• **Task directions**
Your task is to give the records again exactly. Leave each picture out.

• **Material for the task**
● ● ● ●

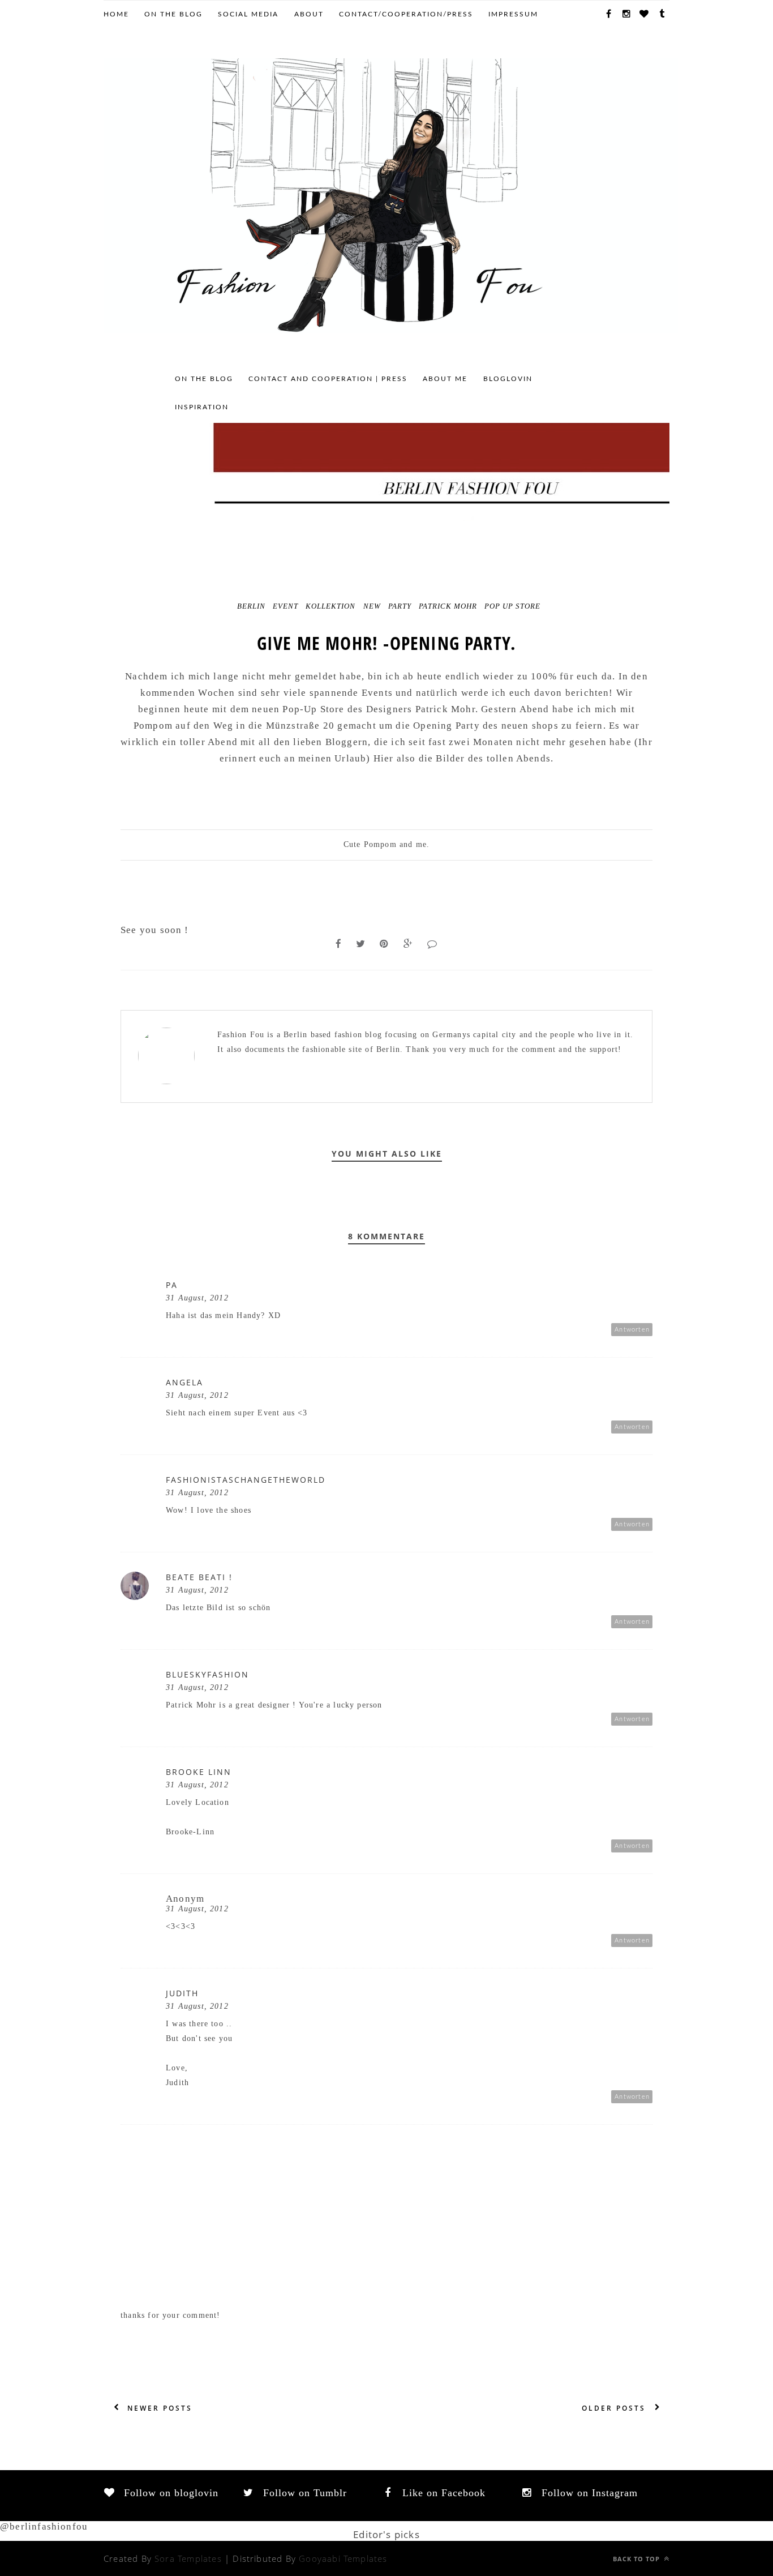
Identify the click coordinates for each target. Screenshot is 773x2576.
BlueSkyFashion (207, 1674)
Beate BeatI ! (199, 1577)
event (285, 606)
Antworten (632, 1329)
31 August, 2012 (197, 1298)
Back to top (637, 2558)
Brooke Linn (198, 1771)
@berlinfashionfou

● ● ● ●

• **Worked solution**
Identify the click coordinates for each target. Screenshot is 773x2576.
BlueSkyFashion (207, 1674)
Beate BeatI ! (199, 1577)
event (285, 606)
Antworten (632, 1329)
31 August, 2012 (197, 1298)
Back to top (637, 2558)
Brooke Linn (198, 1771)
@berlinfashionfou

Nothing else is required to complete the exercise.